はじめに
ファシリテーションとは会議をスムーズに進めるだけでなく、仕事の段取りそのものを効率的にする術ですから、こういった場面がそもそも生じないようにする方法も考えるのもファシリテーションです。前回はコンテクストの観点から資料の作り方やパワーポイント道の守・破・離を説明しましたが、今回は効率性の観点で話をしたいと思います。
どうしてそんなに仕事が遅いのか?
金曜の会議で使いたいんだけど、もうできた?
まだ整理できてないです
単純に製品情報をベンダーから貰ってまとめるだけだろ?
回答に1週間くらいかかるってベンダーの人に言われまして・・・
1ヶ月もあったのだから別に問題ないだろう
昨日頼んだらそう言われたんですよ
まったく・・・
それで、比較する観点ぐらいはもう出来上がってるよね?
どういった観点でまとめたらいいのか決まらなくて・・・
次の会議に間に合わないぞ!
仕事が遅い理由を単にスピードの問題と片付けないことが重要
さすがにここまで極端に叱られることは少ないかもしれませんが、仕事の進め方が悪くて上司から何らかの指導を受けた経験を持つ方は多いと思います。事前に決めた期限に成果物が間に合わなかった場合、何らかの影響が周囲に及ぶのは必定であり、叱られるのも当然ですよね。

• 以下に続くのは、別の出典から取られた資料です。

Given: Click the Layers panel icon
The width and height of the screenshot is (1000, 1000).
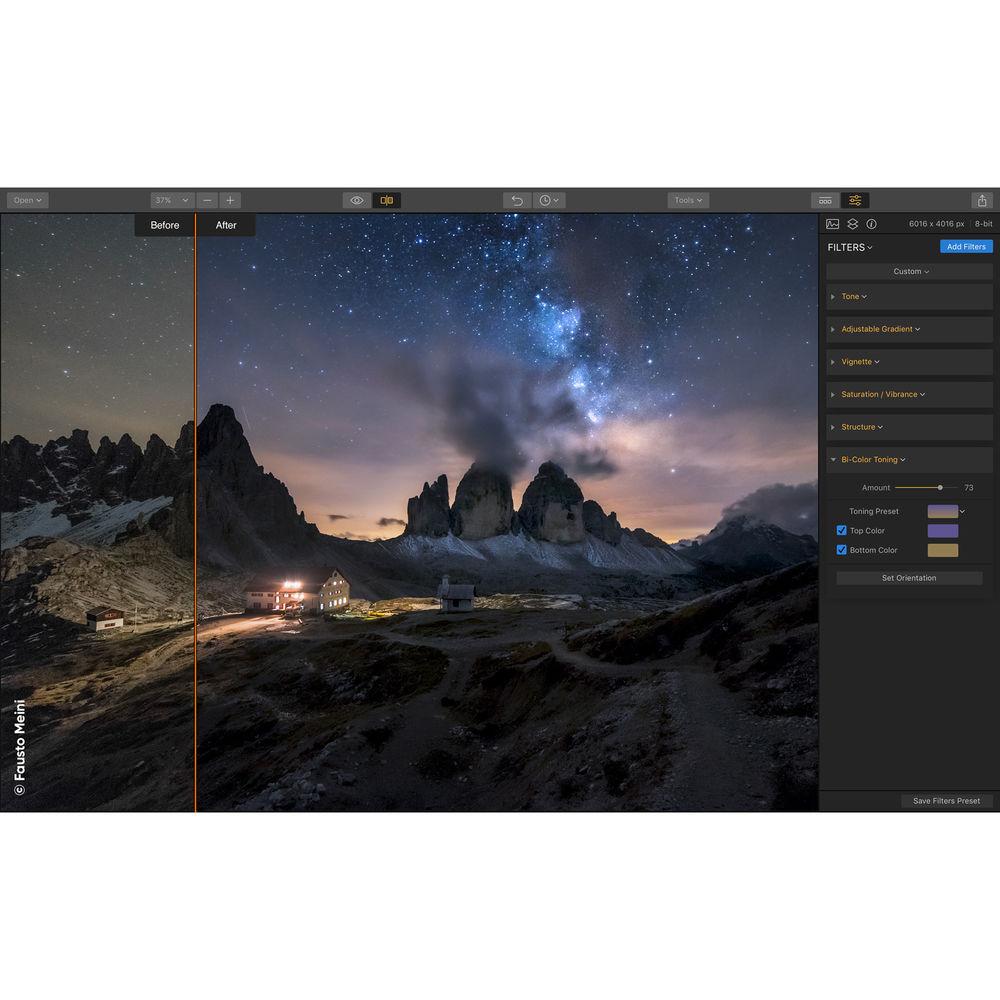Looking at the screenshot, I should (852, 224).
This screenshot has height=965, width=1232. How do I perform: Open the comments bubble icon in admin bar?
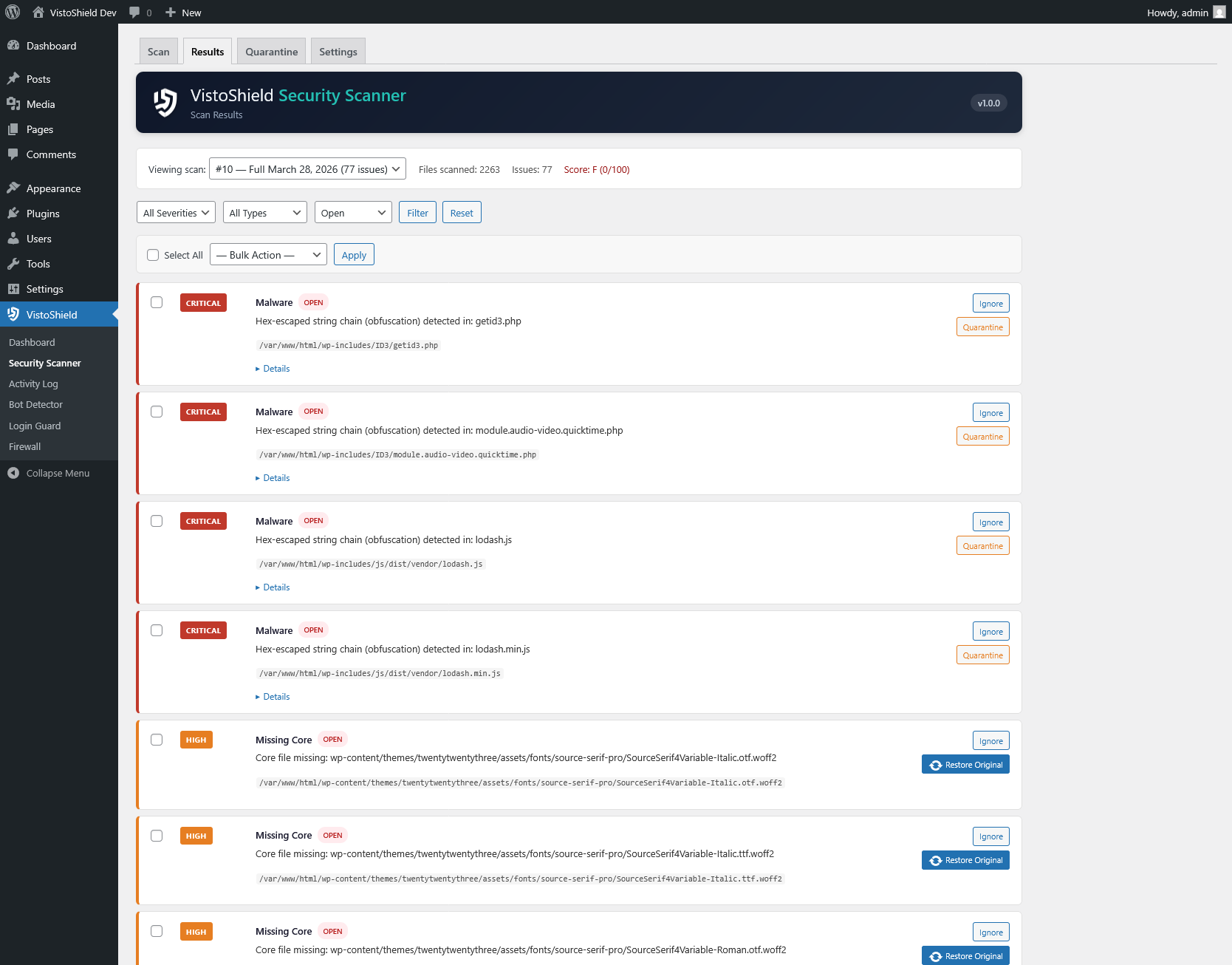[134, 12]
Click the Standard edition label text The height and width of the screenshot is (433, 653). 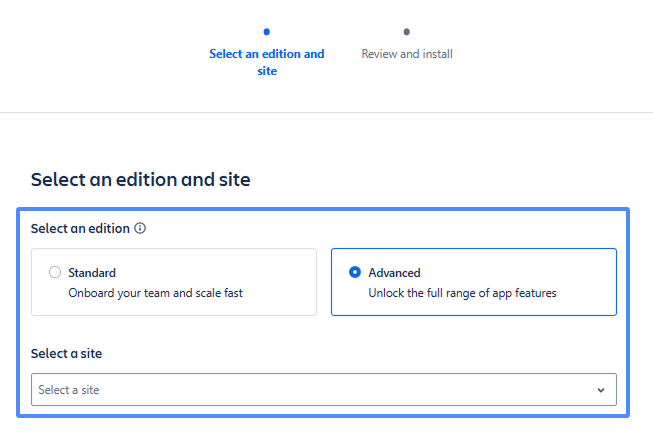(92, 272)
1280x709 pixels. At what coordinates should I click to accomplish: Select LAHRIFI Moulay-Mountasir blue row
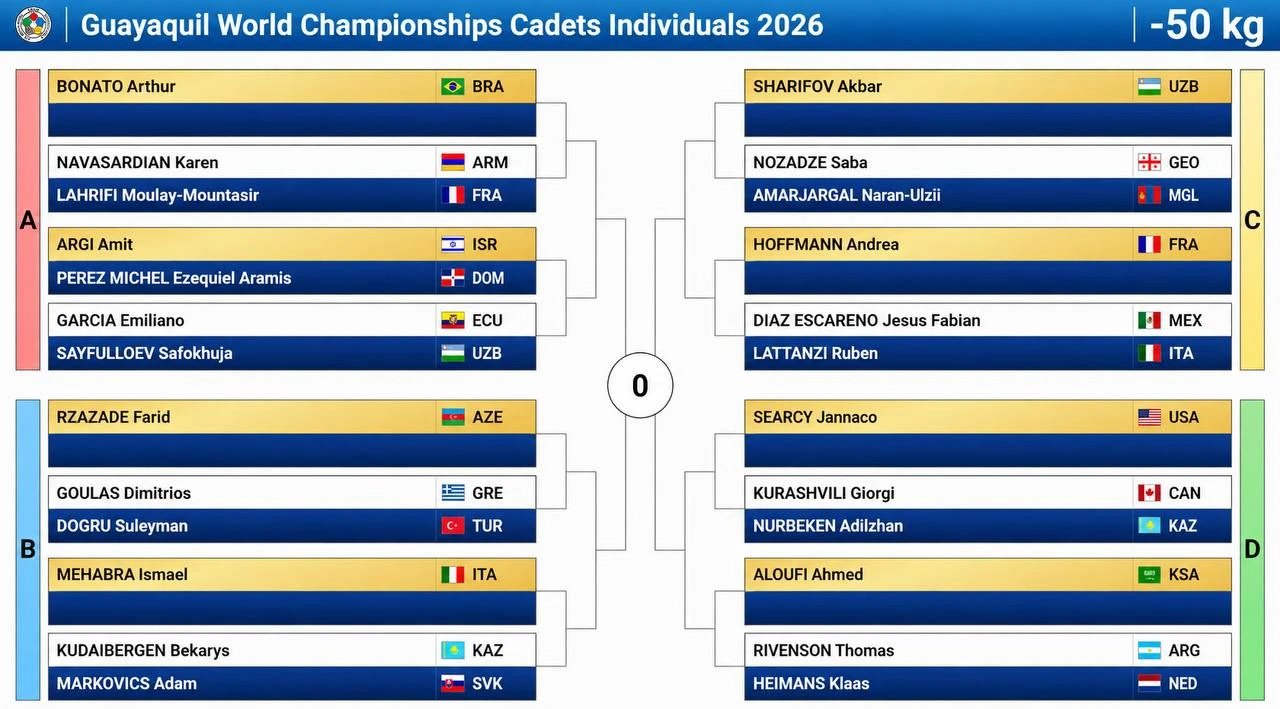click(292, 195)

上記の例は、私が以前に参画したプロジェクトのシステム基盤チームで繰り広げられていたワンシーンです。このプロジェクトでは基幹システムの刷新に合わせてシステムインフラの見直しも行っており、システム監視の機能を持つ複数製品を調べて一番良さそうなものを導入しようと取り組んでいる最中でした。

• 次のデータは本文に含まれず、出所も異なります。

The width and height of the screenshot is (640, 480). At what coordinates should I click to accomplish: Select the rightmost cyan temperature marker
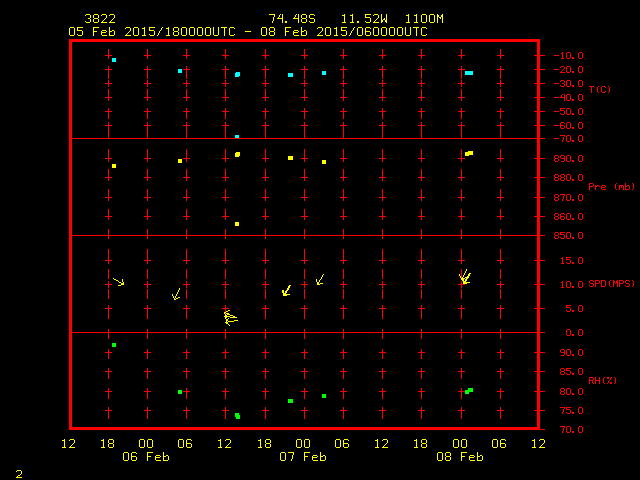tap(469, 73)
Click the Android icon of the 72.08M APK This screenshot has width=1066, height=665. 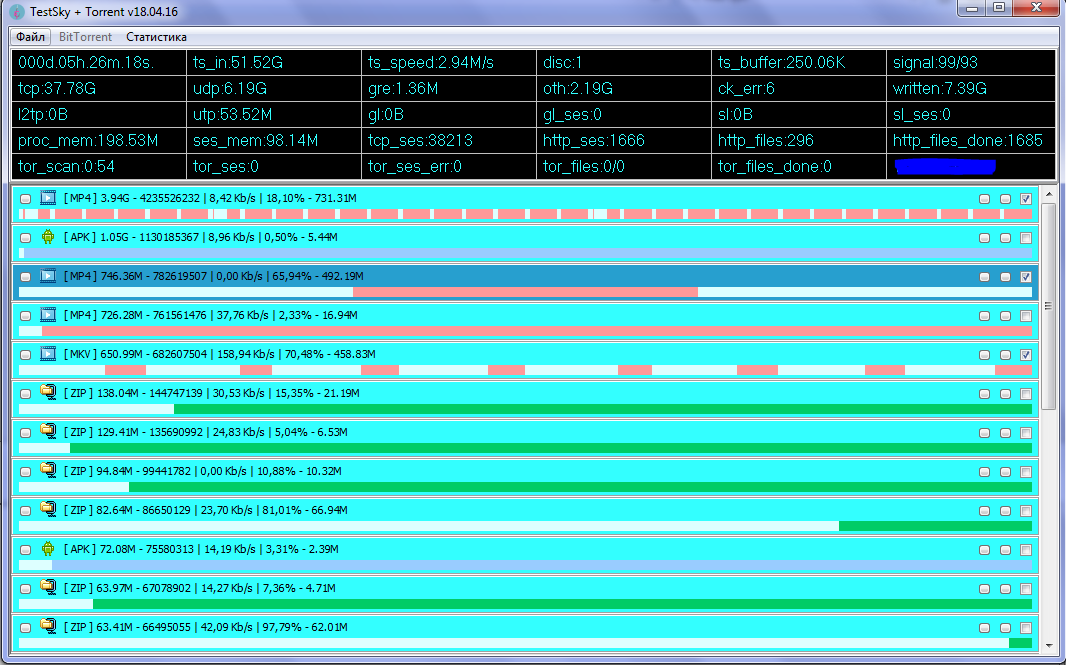pos(48,549)
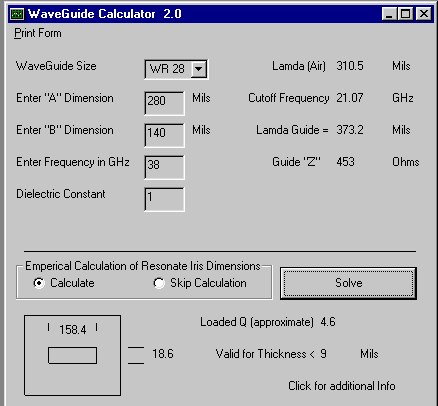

普通は、代表的な製品を提供しているベンダーさんや取扱代理店から基本的な製品情報を提供してもらい、ある程度集まった段階で評価を行います。製品情報を集めて、比較検討の材料となる資料を作る程度なら2週間もあれば十分でしょう。予定工数が2週間の作業に1ヶ月も手間をかけていては課長が怒鳴りだすのも当然です。まず、Bさんは自分の作業を効率的に進めるための改善に取り組まなければなりません。

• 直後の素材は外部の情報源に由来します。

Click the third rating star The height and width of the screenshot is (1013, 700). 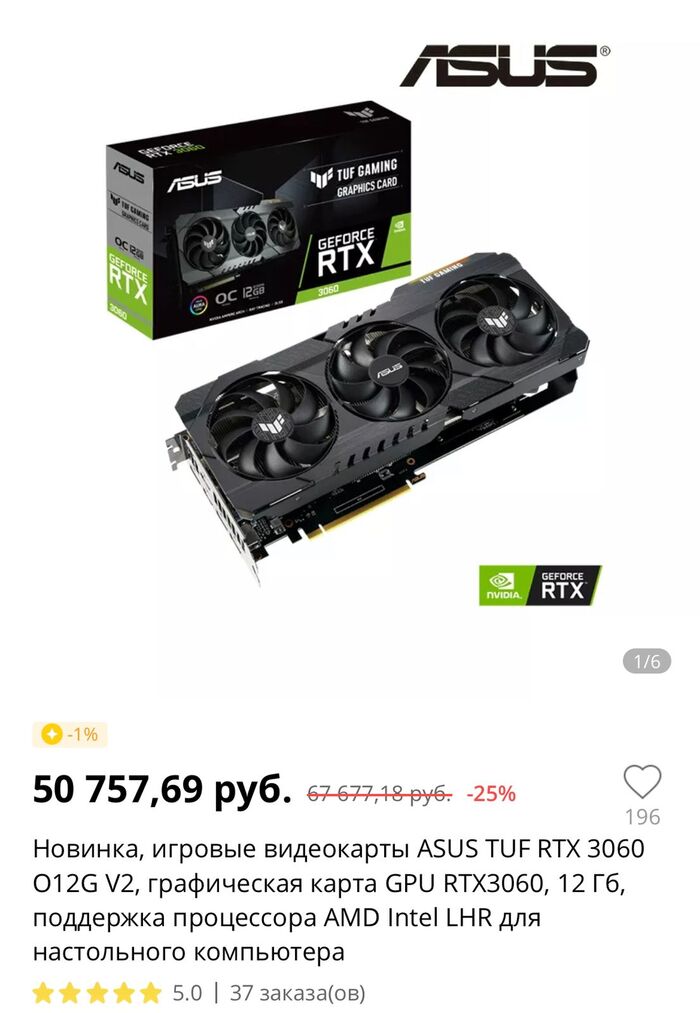pyautogui.click(x=97, y=993)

ここで、もうひとつ見落としてはならない重要なポイントがあります。怒鳴られた直接の原因はBさんの仕事の遅さによるものですが、それに輪をかけたのは、報告・連絡・相談(ほうれんそう)の不足でした。Bさんの仕事が遅かったとしても、作業開始から2週間経った時点でA課長に状況を報告していれば、ベンダーにもっと早く連絡することになったでしょうし、悩みどころも解決できたでしょう。結果として、作業も早く終えることができたはずです。